Parece inegável que o Brasil atravessa uma enorme crise de suas instituições, sejam públicas ou privadas, associada a uma crise de valores. Vivemos hoje uma enorme descrença no direito, em todas as classes sociais. Em todos os segmentos se nota de forma clara que não se acredita que o direito possa vir a cumprir, minimamente, o que boa parte da sociedade espera e deseja. As cidades tornaram-se cada vez mais perigosas. O sistema de bem-estar social está em sérias dificuldades, suscetível a regulamentações inexequíveis, sempre apoiadas na tal reserva do mínimo possível por parte da Administração Pública. Há uma violação crônica do direito em várias vertentes, especialmente nas questões tributárias por parte dos mais abastados e também das empresas, o que não é diferente para os pobres e a classe média. O próprio governo, da União até os Municípios, são flagrados em ilegalidades, abusos, omissões e corrupção, como nos novos escândalos que vem à tona com a compra de respiradores superfaturados e/ou nem mesmo entregues, para o combate a COVID-19. Neste contexto há uma percebida ineficiência dos Tribunais pela sociedade em razão das dificuldades enfrentadas para se chegar a soluções rápidas e eficientes para os conflitos, o que cria no imaginário social a visão de que o direito não serve para nada, de que estruturas jurídicas são dispensáveis e que o cumprimento da lei e a observância dos ditames legais não são algo a ser devidamente observados.

Portanto, o direito deve ser utilizado como instrumento de pacificação, e deve ser respeitado por todos, assim, devemos romper com esta tradição que somente permite a atuação do Judiciário por provocação, pois esta regra não se aplica mais a sociedade moderna em que vivemos. Em nossa observação, é o que pretende o CNJ, com as políticas preventivas dos litígios gerados pela COVID-19, buscando disponibilizar para a sociedade ferramentas para tratar os conflitos judiciais que estão por vir. Nesta linha, a superação da crise que hoje já vivenciamos exige que estas discussões sejam fomentadas, que reflexões profundas sejam realizadas, que possamos avaliar o papel da sociedade, das empresas, e das instituições jurídicas na devida aplicação da garantia da ordem, como sugere o magnífico artigo citado no início destas análises.

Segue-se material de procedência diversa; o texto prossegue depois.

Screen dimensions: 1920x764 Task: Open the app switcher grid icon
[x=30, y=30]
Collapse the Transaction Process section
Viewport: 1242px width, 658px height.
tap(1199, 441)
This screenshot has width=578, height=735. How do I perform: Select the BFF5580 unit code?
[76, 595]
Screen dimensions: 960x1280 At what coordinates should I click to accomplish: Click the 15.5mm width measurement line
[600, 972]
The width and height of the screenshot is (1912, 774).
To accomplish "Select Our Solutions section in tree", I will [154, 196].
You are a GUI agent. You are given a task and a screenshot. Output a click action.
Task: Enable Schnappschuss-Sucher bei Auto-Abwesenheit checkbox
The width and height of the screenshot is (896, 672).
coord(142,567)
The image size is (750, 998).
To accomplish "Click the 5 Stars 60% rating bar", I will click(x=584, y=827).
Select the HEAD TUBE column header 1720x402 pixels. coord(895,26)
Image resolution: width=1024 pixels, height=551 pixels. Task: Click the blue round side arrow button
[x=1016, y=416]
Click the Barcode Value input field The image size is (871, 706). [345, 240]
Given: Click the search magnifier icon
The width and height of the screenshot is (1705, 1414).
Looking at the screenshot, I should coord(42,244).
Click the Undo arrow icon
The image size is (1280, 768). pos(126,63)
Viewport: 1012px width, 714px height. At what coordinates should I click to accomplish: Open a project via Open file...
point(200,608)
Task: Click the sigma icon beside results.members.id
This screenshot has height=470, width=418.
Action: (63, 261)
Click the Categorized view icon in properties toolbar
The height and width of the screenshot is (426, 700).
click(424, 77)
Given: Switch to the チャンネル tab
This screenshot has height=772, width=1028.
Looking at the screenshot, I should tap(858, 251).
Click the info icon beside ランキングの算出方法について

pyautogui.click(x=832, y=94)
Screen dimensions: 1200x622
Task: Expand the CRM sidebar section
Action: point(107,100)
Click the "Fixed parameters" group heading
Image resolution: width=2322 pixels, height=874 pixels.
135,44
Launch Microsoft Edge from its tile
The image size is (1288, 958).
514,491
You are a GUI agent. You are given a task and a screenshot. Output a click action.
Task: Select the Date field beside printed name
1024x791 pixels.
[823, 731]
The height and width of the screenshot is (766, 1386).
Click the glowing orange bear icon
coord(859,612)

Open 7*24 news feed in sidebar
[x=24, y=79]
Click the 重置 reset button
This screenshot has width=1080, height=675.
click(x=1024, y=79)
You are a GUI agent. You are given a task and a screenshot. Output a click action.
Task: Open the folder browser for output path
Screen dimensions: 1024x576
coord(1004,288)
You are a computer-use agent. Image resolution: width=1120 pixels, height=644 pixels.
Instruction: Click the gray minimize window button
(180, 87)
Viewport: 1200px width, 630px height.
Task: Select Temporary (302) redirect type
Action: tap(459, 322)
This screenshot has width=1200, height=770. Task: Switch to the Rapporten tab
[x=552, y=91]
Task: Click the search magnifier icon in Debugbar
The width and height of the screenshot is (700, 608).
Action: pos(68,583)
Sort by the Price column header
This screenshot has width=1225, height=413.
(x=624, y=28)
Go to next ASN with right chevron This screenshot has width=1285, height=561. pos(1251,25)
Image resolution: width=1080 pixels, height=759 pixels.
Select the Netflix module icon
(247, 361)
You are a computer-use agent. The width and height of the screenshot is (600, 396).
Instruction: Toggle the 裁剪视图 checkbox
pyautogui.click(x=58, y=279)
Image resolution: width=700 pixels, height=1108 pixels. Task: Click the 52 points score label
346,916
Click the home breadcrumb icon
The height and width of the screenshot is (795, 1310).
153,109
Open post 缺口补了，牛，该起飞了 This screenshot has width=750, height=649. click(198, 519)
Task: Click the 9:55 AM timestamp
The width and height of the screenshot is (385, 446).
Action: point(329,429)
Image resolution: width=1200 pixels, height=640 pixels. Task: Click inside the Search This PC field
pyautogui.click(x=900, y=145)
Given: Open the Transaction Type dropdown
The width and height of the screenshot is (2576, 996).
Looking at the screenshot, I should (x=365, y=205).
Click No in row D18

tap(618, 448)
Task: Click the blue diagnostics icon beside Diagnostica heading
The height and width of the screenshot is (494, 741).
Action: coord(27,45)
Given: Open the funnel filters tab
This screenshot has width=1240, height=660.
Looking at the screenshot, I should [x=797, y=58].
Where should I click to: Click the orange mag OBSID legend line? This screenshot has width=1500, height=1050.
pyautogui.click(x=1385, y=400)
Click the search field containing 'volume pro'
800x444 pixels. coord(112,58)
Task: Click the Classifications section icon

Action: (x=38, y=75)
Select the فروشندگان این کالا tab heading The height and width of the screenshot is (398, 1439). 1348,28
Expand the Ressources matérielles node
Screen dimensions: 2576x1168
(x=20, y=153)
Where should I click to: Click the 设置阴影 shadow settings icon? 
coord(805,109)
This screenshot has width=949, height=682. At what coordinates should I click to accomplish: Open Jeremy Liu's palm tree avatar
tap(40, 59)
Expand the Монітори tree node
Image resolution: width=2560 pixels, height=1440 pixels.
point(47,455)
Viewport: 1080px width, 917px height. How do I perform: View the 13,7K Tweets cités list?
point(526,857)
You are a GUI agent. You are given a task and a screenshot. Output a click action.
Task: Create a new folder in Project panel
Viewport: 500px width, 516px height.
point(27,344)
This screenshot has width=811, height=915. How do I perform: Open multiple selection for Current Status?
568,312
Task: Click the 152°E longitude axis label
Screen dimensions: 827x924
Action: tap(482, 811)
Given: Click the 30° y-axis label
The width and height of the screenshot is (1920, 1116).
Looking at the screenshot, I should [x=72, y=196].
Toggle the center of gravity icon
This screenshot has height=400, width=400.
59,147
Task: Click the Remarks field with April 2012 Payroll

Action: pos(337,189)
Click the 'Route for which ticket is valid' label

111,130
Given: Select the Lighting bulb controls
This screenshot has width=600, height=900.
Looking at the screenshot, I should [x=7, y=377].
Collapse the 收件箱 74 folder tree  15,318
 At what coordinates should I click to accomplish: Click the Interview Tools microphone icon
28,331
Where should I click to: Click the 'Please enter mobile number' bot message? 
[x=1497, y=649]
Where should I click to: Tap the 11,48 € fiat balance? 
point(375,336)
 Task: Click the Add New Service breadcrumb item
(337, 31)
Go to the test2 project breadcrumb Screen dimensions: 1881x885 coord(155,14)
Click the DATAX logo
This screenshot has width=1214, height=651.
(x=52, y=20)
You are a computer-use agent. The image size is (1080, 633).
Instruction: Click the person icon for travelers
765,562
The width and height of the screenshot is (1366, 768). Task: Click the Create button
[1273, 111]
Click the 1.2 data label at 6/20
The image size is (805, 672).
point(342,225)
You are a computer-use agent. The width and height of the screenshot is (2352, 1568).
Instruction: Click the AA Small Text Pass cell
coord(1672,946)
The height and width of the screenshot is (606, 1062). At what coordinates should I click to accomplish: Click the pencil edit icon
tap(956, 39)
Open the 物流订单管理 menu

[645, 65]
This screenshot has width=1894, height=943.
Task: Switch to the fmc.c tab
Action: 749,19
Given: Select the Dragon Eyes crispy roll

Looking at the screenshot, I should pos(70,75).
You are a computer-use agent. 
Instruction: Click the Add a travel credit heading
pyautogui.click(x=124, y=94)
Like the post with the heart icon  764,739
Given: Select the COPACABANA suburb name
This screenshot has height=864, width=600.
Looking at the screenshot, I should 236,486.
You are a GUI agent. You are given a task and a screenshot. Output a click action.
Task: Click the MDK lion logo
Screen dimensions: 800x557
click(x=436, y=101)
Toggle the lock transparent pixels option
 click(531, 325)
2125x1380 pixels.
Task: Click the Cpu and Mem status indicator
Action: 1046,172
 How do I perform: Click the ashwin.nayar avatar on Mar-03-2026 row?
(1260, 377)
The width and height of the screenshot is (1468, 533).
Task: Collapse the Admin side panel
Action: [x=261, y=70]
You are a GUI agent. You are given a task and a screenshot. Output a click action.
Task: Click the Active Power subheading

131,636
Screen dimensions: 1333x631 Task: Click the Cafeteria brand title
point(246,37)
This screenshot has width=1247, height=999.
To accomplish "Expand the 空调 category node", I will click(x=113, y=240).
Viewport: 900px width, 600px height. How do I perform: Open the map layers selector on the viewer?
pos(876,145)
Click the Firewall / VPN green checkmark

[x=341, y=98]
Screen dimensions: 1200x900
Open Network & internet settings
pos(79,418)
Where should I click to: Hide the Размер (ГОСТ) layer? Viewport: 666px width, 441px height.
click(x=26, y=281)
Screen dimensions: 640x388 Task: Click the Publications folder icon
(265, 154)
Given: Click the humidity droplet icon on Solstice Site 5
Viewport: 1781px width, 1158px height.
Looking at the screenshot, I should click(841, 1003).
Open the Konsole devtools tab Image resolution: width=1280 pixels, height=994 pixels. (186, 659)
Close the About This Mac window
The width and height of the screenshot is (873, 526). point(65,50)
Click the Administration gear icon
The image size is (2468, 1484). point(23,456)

Enfim, é preciso achatar a curva de crescimento das ações judiciais que desbordarão em um avalanche sem histórico no país, provocadas pelas medidas de combate a esta nova doença, para prevenir o futuro colapso do Poder Judiciário, mas, também, é preciso preparar estas abordagens propositivas para tratar rapidamente o excesso de litigiosidade do passado e do presente, conforme exposto nas linhas anteriores, conflitos estes que se acumulam nos tribunais sem uma solução que seja efetivada em tempo, recriando no imaginário da sociedade a expectativa de que o direito serve e que estruturas jurídicas são indispensáveis para a sobrevivência da própria sociedade.